Juniors have all the freedom sophomores lust after: the freedom to choose courses, to spend time in dorms of friends of the opposite sex, to sleep through breakfast, and to do what they like during study hall.
And although most opportunities are not limited to grade, students generally wait until their junior year to take advantage of options such as spending a semester in Spain or France, applying for a grant to do community service in another country or to attend an arts camp, or to become a head of a club or organization on campus.
As in any other school, seniors work hard and play hard – in fact, harder than any other class. It is a year of celebration, memories, and also leadership.
You stalk around the school flaunting the senior shirt that the class voted on and purchased at the conclusion of your junior year.
Your list of best friends includes faculty members, and you know which rules to bend and how to get away with it.
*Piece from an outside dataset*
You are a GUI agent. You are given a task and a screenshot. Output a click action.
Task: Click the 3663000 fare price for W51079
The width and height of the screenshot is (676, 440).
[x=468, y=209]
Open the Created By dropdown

You are assigned an incoming student to advise and wave to in the halls, just to make sure his or her little friends see how cool he or she is for being friends with a senior.
At Halloween, sophomores dress up and imitate your mannerisms and recreate your past by presenting skits with their friends acting as your friends.
By the spring, senioritis has hit in a major way, but not necessarily for the worst as you spend hours sitting and talking with classmates you’ve never taken the time to talk to. While juniors, sophomores, and freshmen pore over their books as the sun becomes warmer and warmer, you opt for a round of Frisbee golf.
During graduation week, you attend dinner dances with friends and family, and run through your old dormitories with your entire class, screaming at the top of your lungs and throwing water balloons.
You allow tears to flow as you thank your friends and teachers for everything they have done for you and how they have helped you become the person you are, because they truly have.
The terms “boarding school” or “prep school” often conjure up images of boys with short hair and girls with matching skirts, parents who won’t be troubled with raising their own teenagers, and families who belong to the yacht club and have seaside cottages.
What I wish everyone knew, however, is that the experiences I have described are not limited to the richest, the smartest, the most beautiful and the most talented.
I recognize it is not for everyone, but boarding school is an opportunity many disregard simply because they don’t know what these schools have to offer. I know this because I’m living it, and my friends are, too. If nothing else, I hope I’ve inspired you to explore another way of life.
Courtney Coughlin is a Reporter for Youth Journalism International.